Another topic mentioned hard to find factory ammo, lost ammo, etc leading to the possibility of potentially having to travel to find factory ammo should yours be lost, misplaced, or for some reason you run out. My response to such an event would be to just use another rifle. If I leave for anything more than a day trip I bring a spare rifle and/or shotgun as well. I've never had the lost ammo problem, but my dad had a major issue with a rifle quite a few years ago. We were deer hunting on a day with freezing rain. We were getting out of the truck to go and push a slough because the rain had stopped. 5-6 steps out of the truck my dad slipped and fell right on his backside. His rifle was slung and hit the ground about the same time as him. The wood stock broke right through the pistol grip/rear action screw portion. It broke completely, two peices. That was about the end of the day so we headed in to where we were staying and dad switched to his backup rifle. Bruised pride, broken stock, but not a ruined hunt. There are many accidents/incidents that could happen causing a hunter to have to either head to the gunsmith, borrow somone elses rifle after they've finished, head to town for more shells, etc.

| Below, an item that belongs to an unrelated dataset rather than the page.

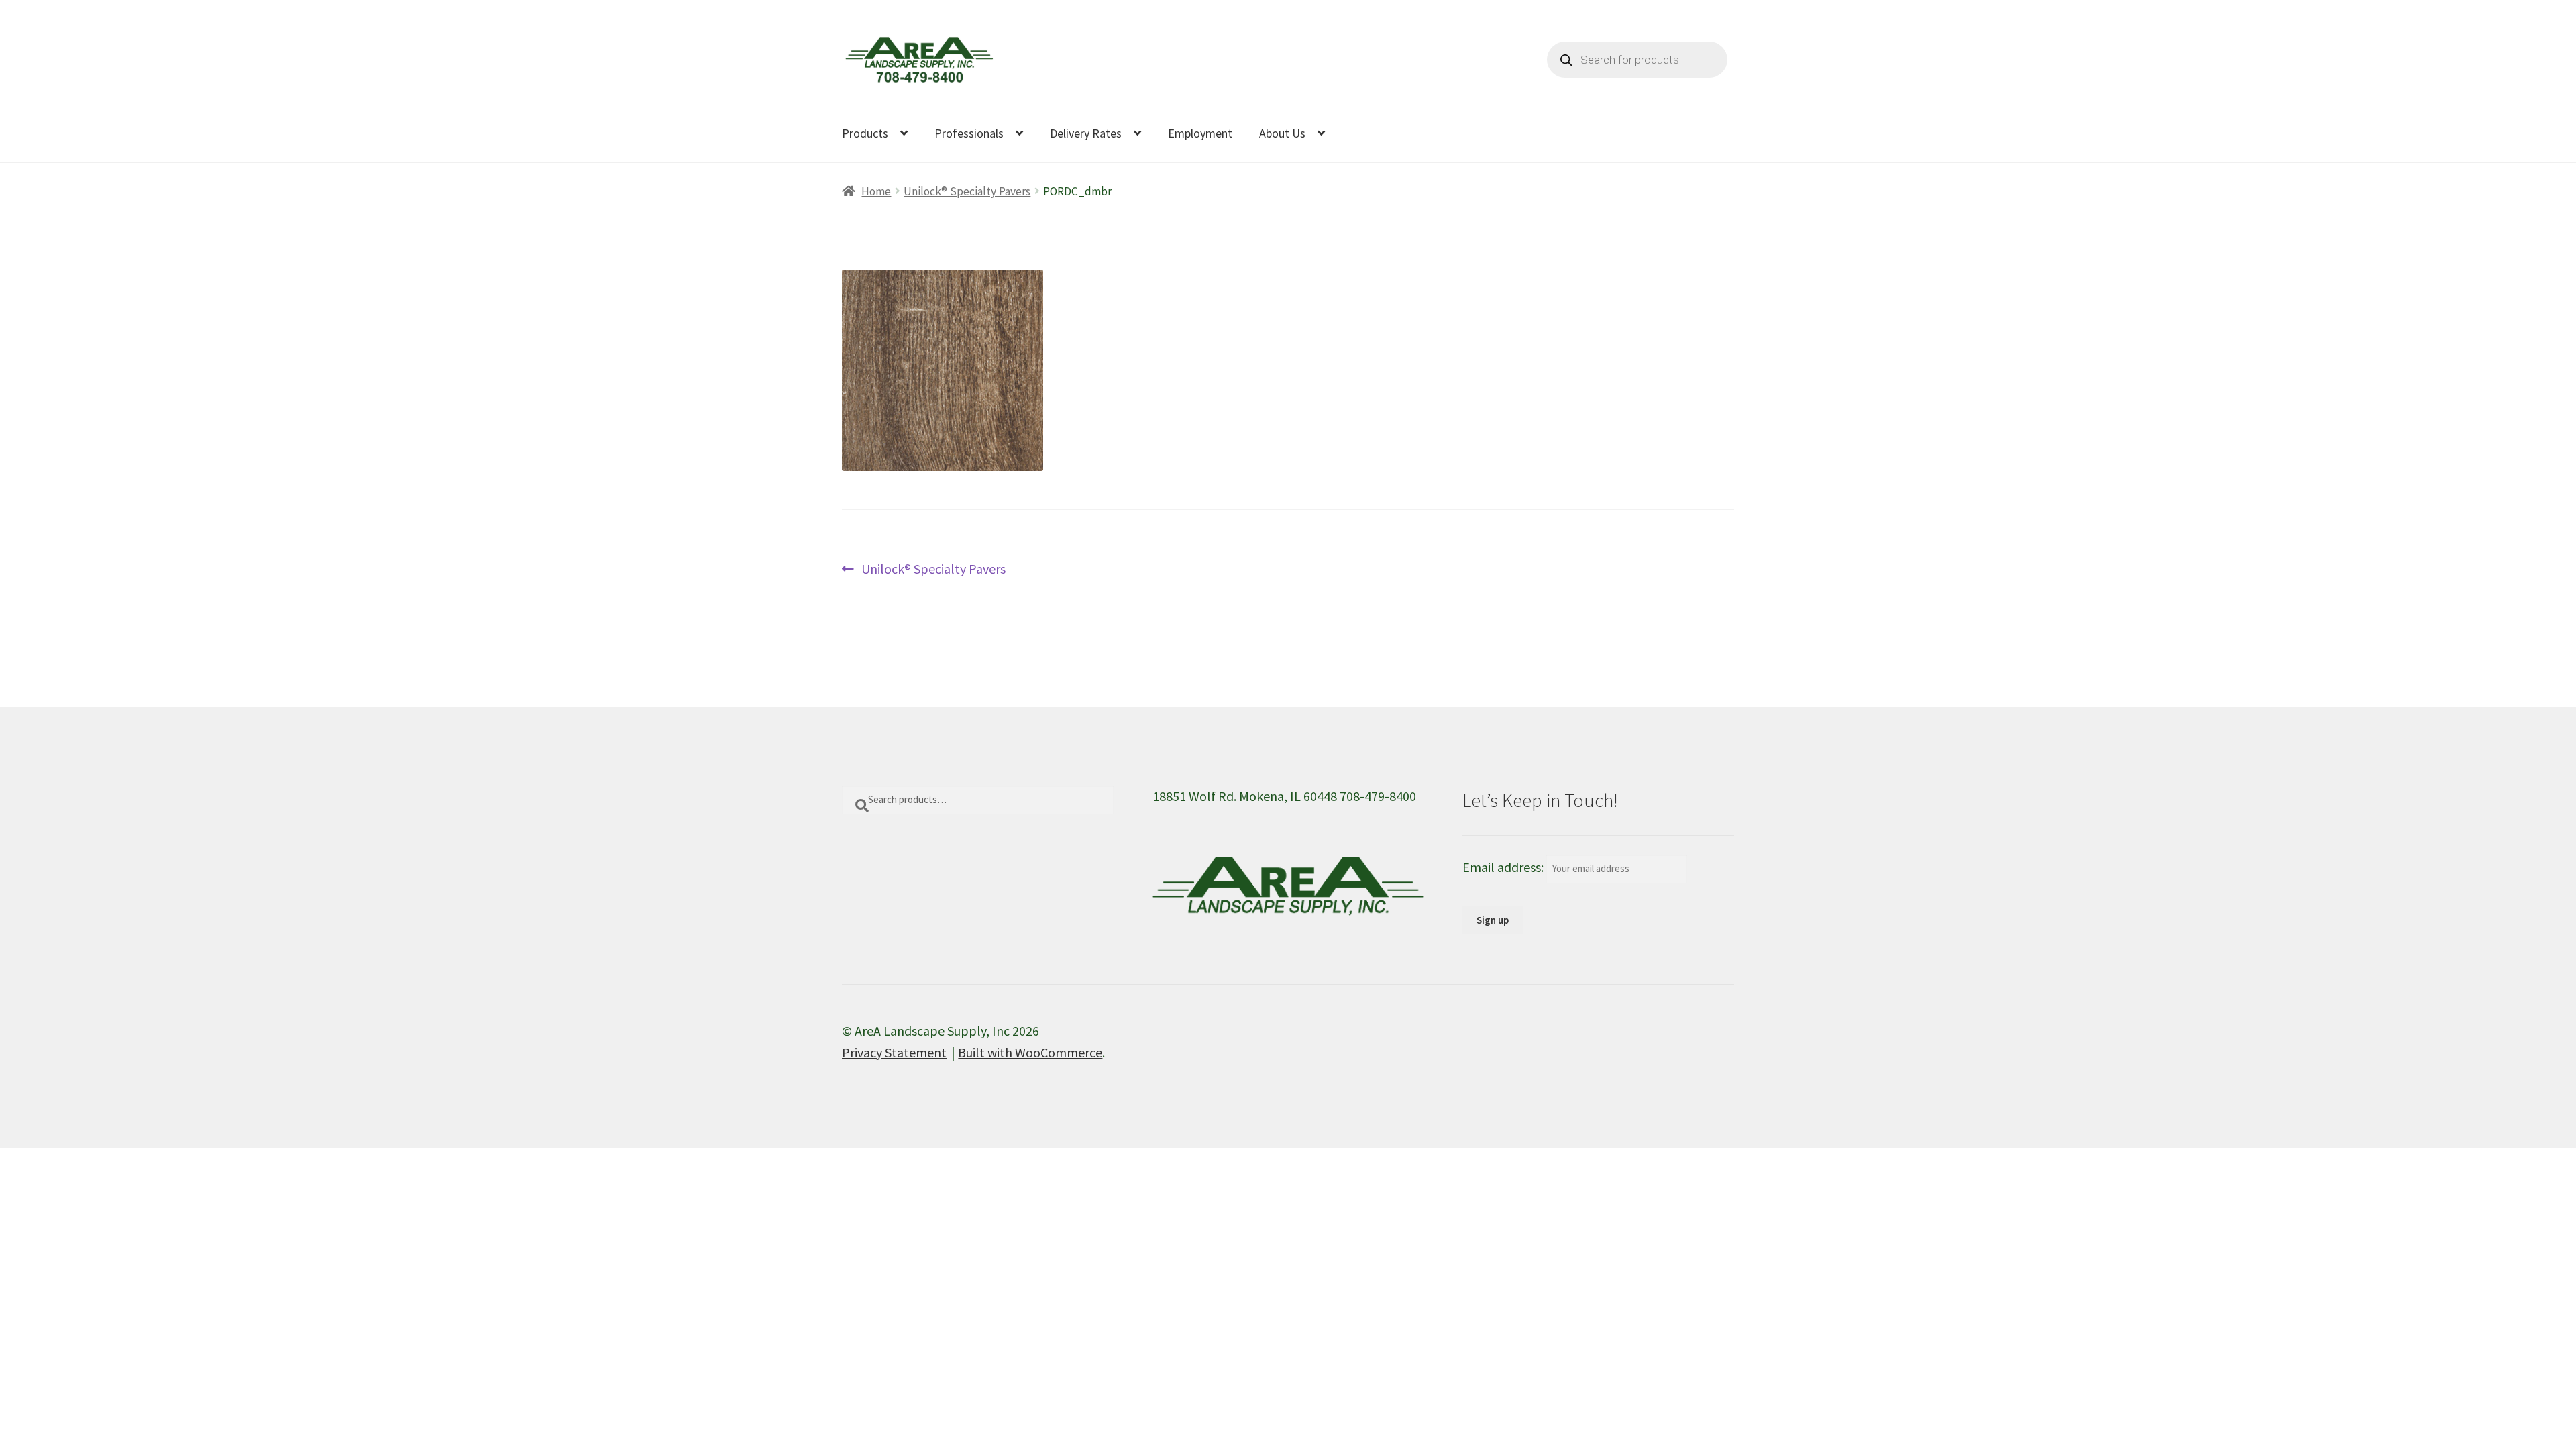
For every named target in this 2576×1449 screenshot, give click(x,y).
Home (876, 191)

In my opinion those are problems you fix after the hunt, during the hunt you go to your backup rifle and keep after your quarry.


----------



## zogman (Mar 20, 2002)

When I used to hunt deer like a man without a life anywhere, everywhere and as many days possible I always had a second/backup rifle along. 95% of the time they were both the same caliber. Both 270's. Came in handy a few times. :sniper:


----------



## clampdaddy (Aug 9, 2006)

Anybody that doesn't take along an extra rifle will one day find himself waiting for a buddy to shoot a deer so he can borrow that buddies rifle. My spare always wears a set of iron sights (my main rifle useually wears a scope but my spares must have iron sights because I trust them to stay put more than any scope) and for my 81 woodsmaster in 300 savage or my 7400 carbine in 30-06 I ALWAYS keep ten rounds for each in my pickup toolbox at all times.


----------



## Alaskan Brown Bear Killer (Feb 22, 2005)

A backup rifle is essential especially when there is more than one hunter on the hunt.
I usually bring a 45-70 marlin guide gun for my backup rifle, I never had to use it but a couple of my budies did  . Anything from ATV rollovers to
"I forgot my bullets".

Back-up rifles are smart ideas :beer:


----------



## Plainsman (Jul 30, 2003)

I don't trust that darn Murphy. I normally have three or four rifles if I am more than 30 miles from home. I hardly ever go to the field with less than 100 rounds. I might be attacked by a pumpkin, old can, or clod of dirt closing fast at 300 yards. :sniper:


----------



## Bob Kellam (Apr 8, 2004)

I'm with Plainsman My extended cab truck becomes a one person vehicle during hunting season. I usually have the full spread with :lol:

Oh BTW my favorite backup is a 94 lever action 30-30 open sight, quick on target and it kills what it hits. Those killer dirt clumps can scare the heck out of ya :lol:

Bob


----------



## Horsager (Aug 31, 2006)

Plainsman, I am afflicted with that same, "I wonder if I can hit that?" syndrome. So far there is no cure for the ailment, it can however be treated with lots of ammo!


----------



## Burly1 (Sep 20, 2003)

I agree that's it's nice to have a backup....or two handy. However my resolve to carry one in the truck has been shaken. A friend had his pickup burglarized while parked at the entrance to a WMA. He lost two shotguns, a rifle and a handgun. I hunt rural areas, and frequently leave my truck for extended periods, in isolated regions. There's not much to stop a determined burglar from knocking out a window to gain access to my other guns while I am away. Consequently, I rarely carry more than I am willing to pack with me. It's a sad state of affairs, but even ND isn't as secure as it once was. I'll swear, thirty years ago, I would leave the truck parked at the side of a section line with the doors unlocked and never worry a bit. Not so now. Sorry that things have changed for the worse, Burl


----------



## Remington 7400 (Dec 14, 2005)

> I'm with Plainsman My extended cab truck becomes a one person vehicle during hunting season. I usually have the full spread with


 

If I really try I can fit a buddy in my truck, but the back seat and center console is "occupied" :wink: Pretty bad when 4 men go hunting and they must drive 4 trucks and pull 4 trailers to get all their gear 30 miles down the road.


----------



## hunt4P&amp;Y (Sep 23, 2004)

i am with you all on this topic. When I go out it is usually Mathews Switchback, Over and Under, pump. for pheasants or random things. My trusty 270WSM. and my back up rifle 338. mag. Just in case i need to make some noise. The boss is alittle loud. It works good on praire dogs. Just aim at the base of the mound and pull the trigger. Watch the dogs go flying.


----------



## landyn2003 (May 14, 2005)

Funny thing!! I've always hunted with a Remington 742. I liked the weight and stability of it. As it got older I purchased a 710 from a pawn shop for a backup. During a hunt two years ago the 742 gave it up. Had to use the 710. This year I purchased a new 7400. It (the 7400) is now my backup.


----------